TVT and TVT-O, surology.com
Mesh Medical Device News Desk, September 24, 2018- After four days of deliberation, jurors in the trasnsvaginal mesh case of Susan McFarland v. healthcare giant Johnson & Johnson (Ethicon) ended in a deadlocked jury.
Judge Michael Erdos had no option but to call for a mistrial.
McFarland v Ethicon [1307-01577] opened August 27 in the Philadelphia Court of Common Pleas.
Jurors had before them an option to declare that Ethicon negligently designed the TVT-O (tension free vaginal mesh-obturator- see graphic) polypropylene transvaginal mesh.

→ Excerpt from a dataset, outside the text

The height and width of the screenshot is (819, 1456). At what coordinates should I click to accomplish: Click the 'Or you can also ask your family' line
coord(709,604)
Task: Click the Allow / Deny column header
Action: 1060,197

They were also given the option to award punitive damages.
TVT-O is part of the Ethicon family of meshes and designed to support the urethra and treat incontinence. It is also the most controversial mesh still on the market, according to doctors who used to use it.
*NEW ADD* JURY MAKEUP
Philadelphia Court of Common Pleas
The jury make up in McFarland v. Ethicon was 3 men and 9 women.
Of the men- one was younger and two older. Of the women- three were younger and six were middle age or older.
A verdict required 10 of the 12 jurors to agree. They agreed on the first two questions which were statute of limitations and negligent design. There were two holdouts on whether the mesh was the cause of her injury and two others changed to join the two holdouts on causation.
The primary defense was that Ms. McFarland's injuries were caused by age and menopause-related vaginal atrophy. That really came down to a battle of the experts and the plaintiff’s testimony.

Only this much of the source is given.